Usually, it’s your children putting pen to paper this time of year, begging me for under-the-tree delivery of all manner of bouncy, cuddly, and flashing treasures. But something’s changed here in Christmas Town. Though the elves and I had hoped it might just be a few “off” years weather-wise, we can no longer deny it: The North Pole is melting. Our land of snowpeople, icicles, and eternal winter is turning . . . green.
At the same time, there’s been a change in your children’s requests. Their letters beseeching me for sleds, dollhouses, and, more recently, smartphones have always included heartbreakers such as, “Please, give my parents time to play with me.” But this year, I’ve been snowed by pleas to “Save polar bears!” and “Bring clean water,” and “Make the hurricanes stop!” Parents, your children are worried. Terrified, actually.
So I sent four snowy owls, three beige wrens, two little doves, and a partridge in a pear tree to investigate. They flew back today with a troubling report: The entire planet is heating up. Storms, droughts, and wildfires are more intense, and your kids are wondering why the adults aren’t fixing things.
But there was more. This was when the birds got a little shifty-eyed. They sat me down with my pipe and a stiff eggnog to break the news that, though my part is played out of love and generosity, it turns out I’m making everything worse. I—through my annual stoking of your children’s desires for new possessions—am largely responsible for the consumerism driving industry to spew ever-more carbon into our atmosphere. My actions contribute to scorching temperatures, rising seas, and acidification of the oceans. To mass extinctions. Superstorms. Famine.
I’m melting my own North Pole.
Imagine being told that you’re complicit in destroying—irrevocably—the homes, health, and happiness of the very children whose dreams you’ve dedicated your life to fulfilling.
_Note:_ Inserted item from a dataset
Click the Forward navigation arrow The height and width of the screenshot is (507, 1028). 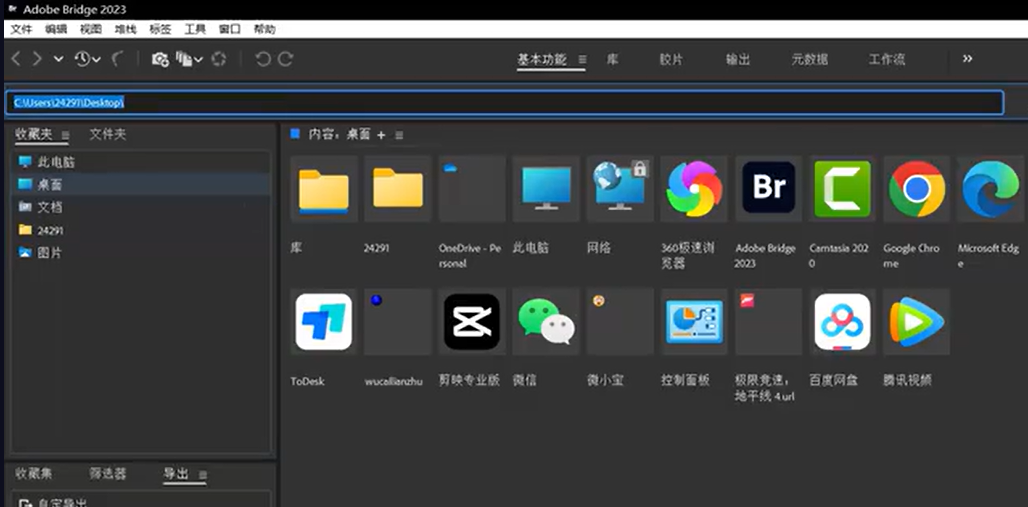pos(37,59)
But I won’t let daunting news steal the twinkle from my eye. This emergency demands action, so today I’m announcing: No more Christmas-as-usual. To realize my dream of a snowy Christmas, I’m going “green” myself. Because your children are telling me what they really want and it’s not light-up sneakers or Xboxes.
They deeply yearn for only two things: Your love and a future. A future they can grow into with joyful anticipation, one characterized by kindness—to animals, grandmothers, the poor, kids orphaned by tsunamis, and those hungry in ravaged lands. Your children’s boundless hearts are ready to do whatever it takes to get these two simple things. Children are never confused by politics or profits because even though they lack degrees, consultants, and immortality—or maybe because of that—they just know what’s right. Their pleas are loud and clear. And I’m listening.
To slow the melting, we’ll need to end our traditional system of one-way accountability. I’ll still keep tabs on the Naughty and Nice, but everyone goes on the list now—me, you, and your governments and businesses. You’ve got some real Grinches down there who aren’t just stealing candy canes; they’re snatching your children’s futures, happy to keep your kids madly consuming while they rake in fortunes. But with my magic and your love, dear parents, we can provide your children with what they truly need.
I’ll start by reducing the volume of presents. From now on, the Nice will receive only one gift each—battery-free, Earth-friendly, and likely to fire the imagination. I’ll feature recycled toys, science kits, sidewalk chalk, and “pre-owned” costumes, books, and musical instruments. There will be more off-the-couch-and-out-the-door gifts, such as fishing poles, kites, and skateboards, all wrapped in yesterday’s comics or scrap fabric. And to give your kids more play time with you, I’ll slip theater tickets and hiking guides into your stockings.
As for the Naughty, I’m divesting from fossil fuels, so they’ll receive “Shrink Your Carbon Footprint Now!” booklets. If subtlety fails, it’ll be Rudolph droppings next year—sustainably harvested, of course.
I hope this begins to address your children’s fears that adults don’t care enough about them or the planet. We can evolve, even we who have been around a long, long time.
P.S. One more thing: I’m done giving guns.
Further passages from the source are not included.